**Data records**
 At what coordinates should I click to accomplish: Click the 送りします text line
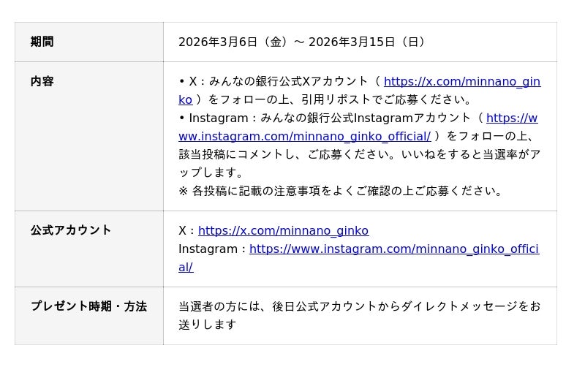coord(208,325)
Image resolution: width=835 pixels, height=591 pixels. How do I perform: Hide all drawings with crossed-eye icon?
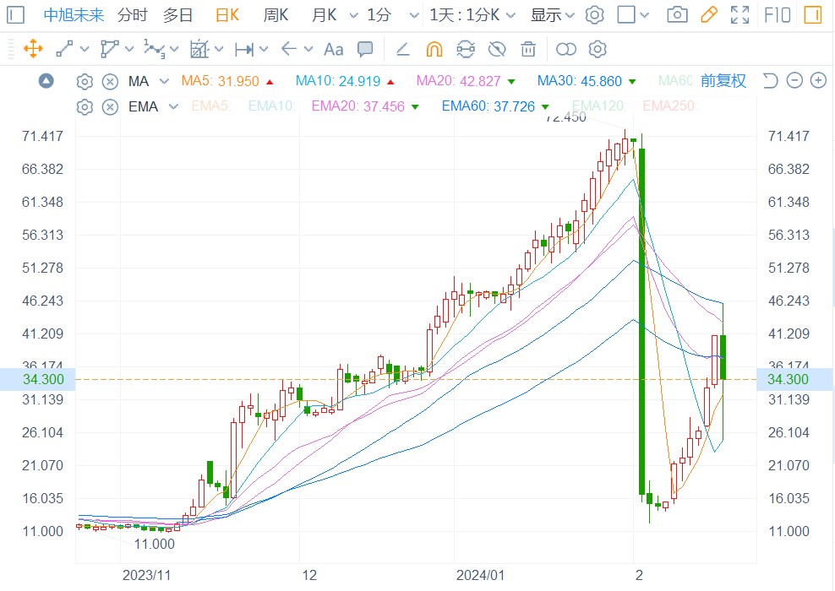497,49
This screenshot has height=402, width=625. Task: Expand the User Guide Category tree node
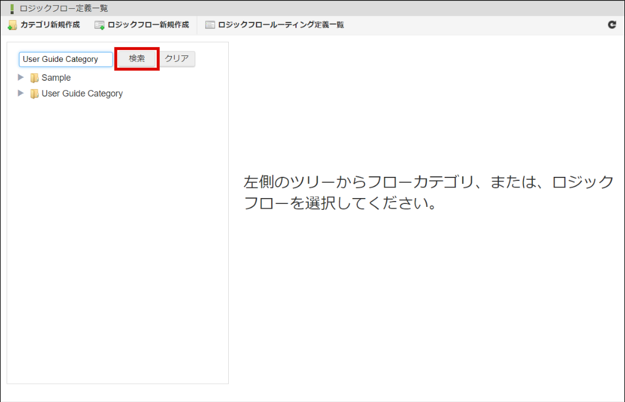tap(21, 93)
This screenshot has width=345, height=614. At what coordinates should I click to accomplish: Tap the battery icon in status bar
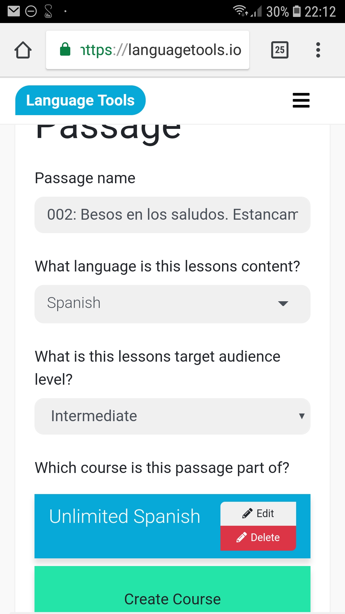[297, 12]
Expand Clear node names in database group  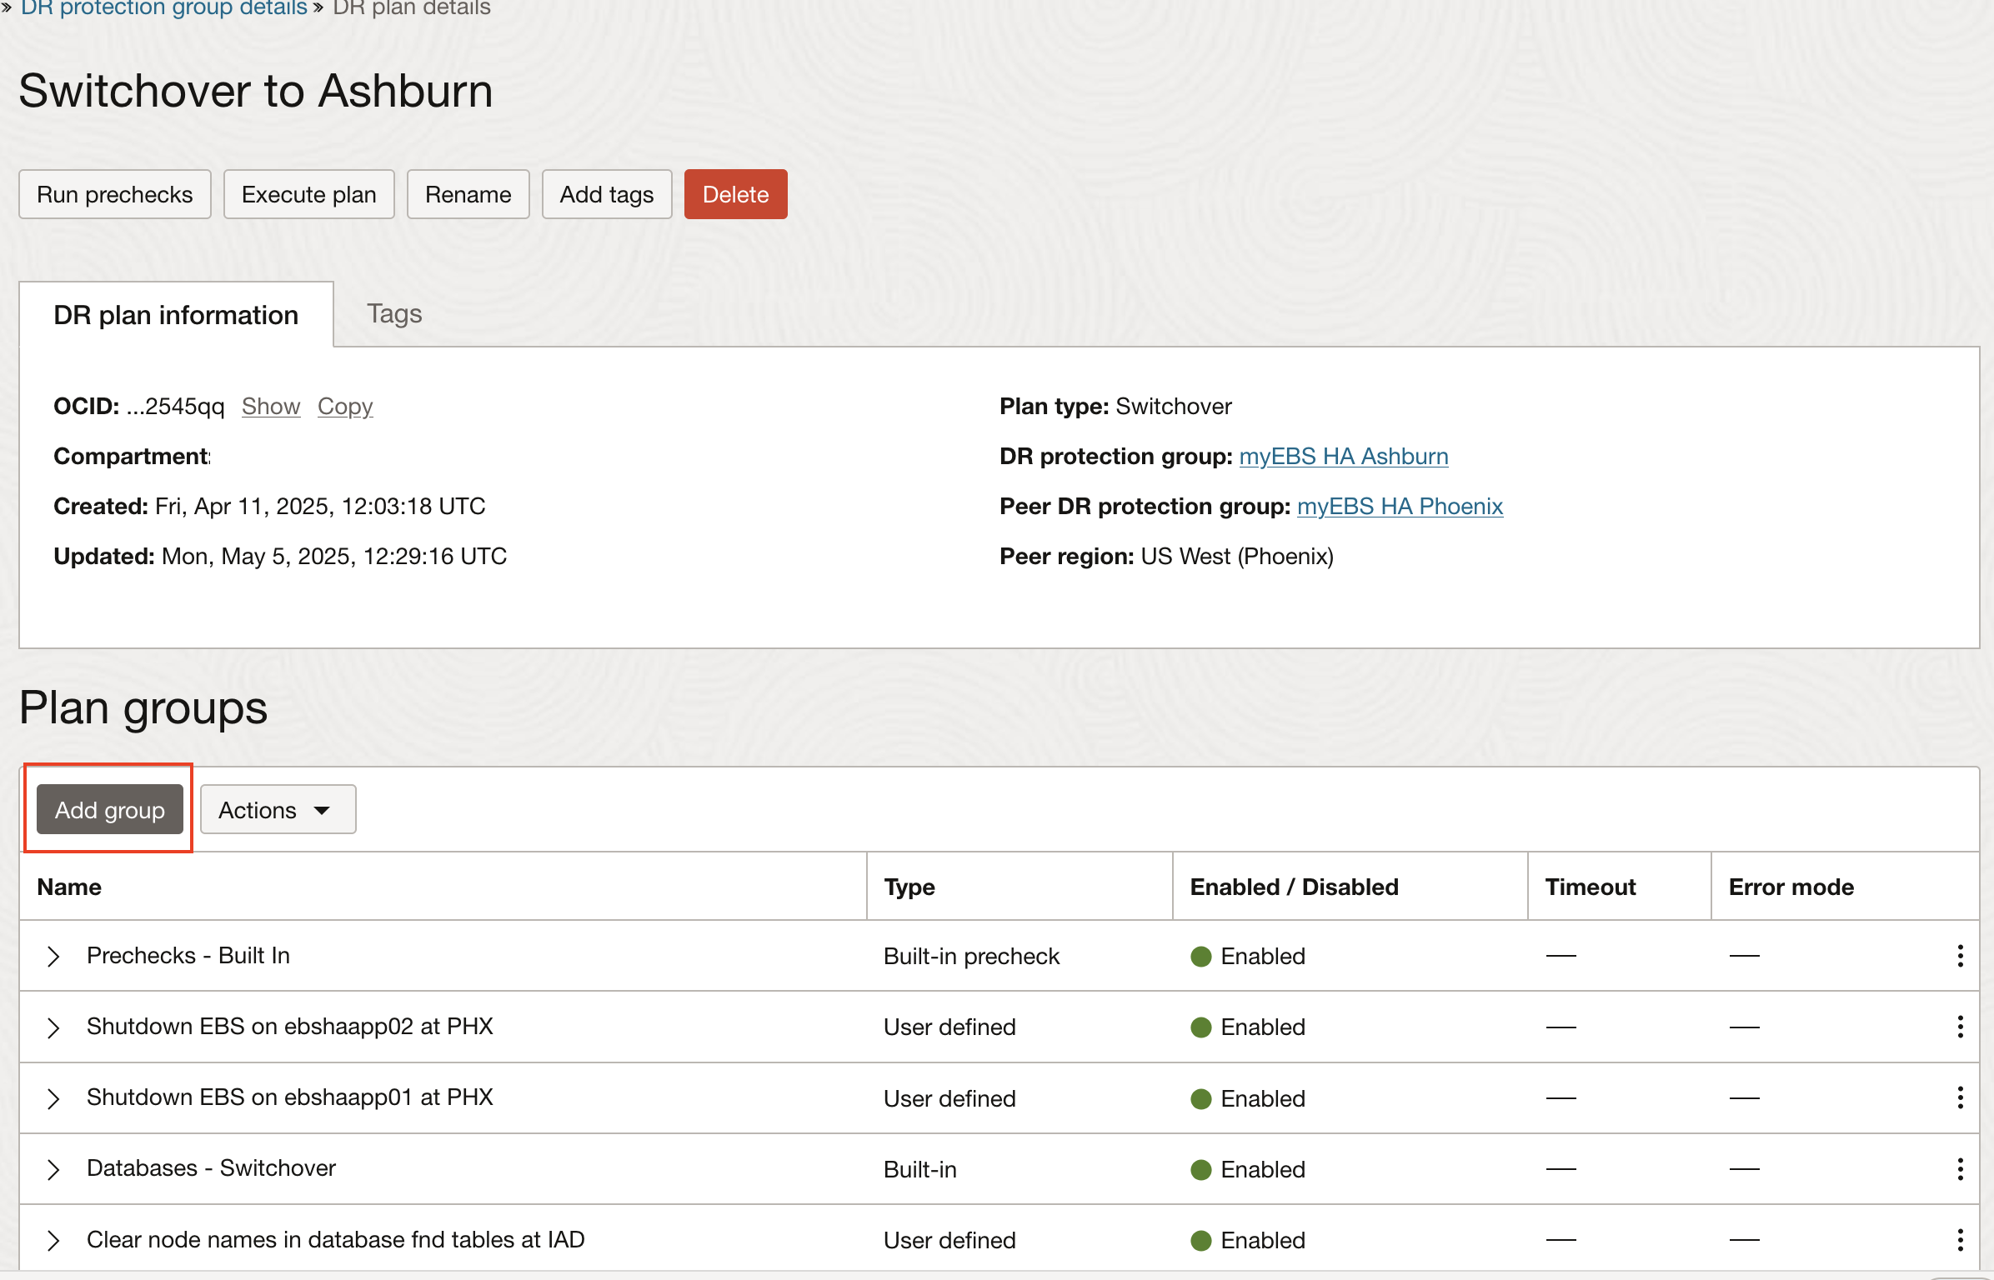pos(53,1240)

**Exercise details**
Tally the lines of the records above that contain the string "screenshot", counting only matches with the same case, and reply with the number alone.

**Output**
2